▸ **How to complete this task**
Only an exact repetition of the entries will do.

(Stored data)
########

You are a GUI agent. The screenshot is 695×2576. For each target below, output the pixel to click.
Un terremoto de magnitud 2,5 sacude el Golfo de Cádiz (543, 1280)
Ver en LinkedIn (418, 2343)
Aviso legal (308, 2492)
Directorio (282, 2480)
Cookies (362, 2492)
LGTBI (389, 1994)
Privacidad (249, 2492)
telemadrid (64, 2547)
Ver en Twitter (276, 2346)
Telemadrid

########

▸ **Reply**
You are a GUI agent. The screenshot is 695×2576. For each target below, output the pixel to click.
Un terremoto de magnitud 2,5 sacude el Golfo de Cádiz (543, 1280)
Ver en LinkedIn (418, 2343)
Aviso legal (308, 2492)
Directorio (282, 2480)
Cookies (362, 2492)
LGTBI (389, 1994)
Privacidad (249, 2492)
telemadrid (64, 2547)
Ver en Twitter (276, 2346)
Telemadrid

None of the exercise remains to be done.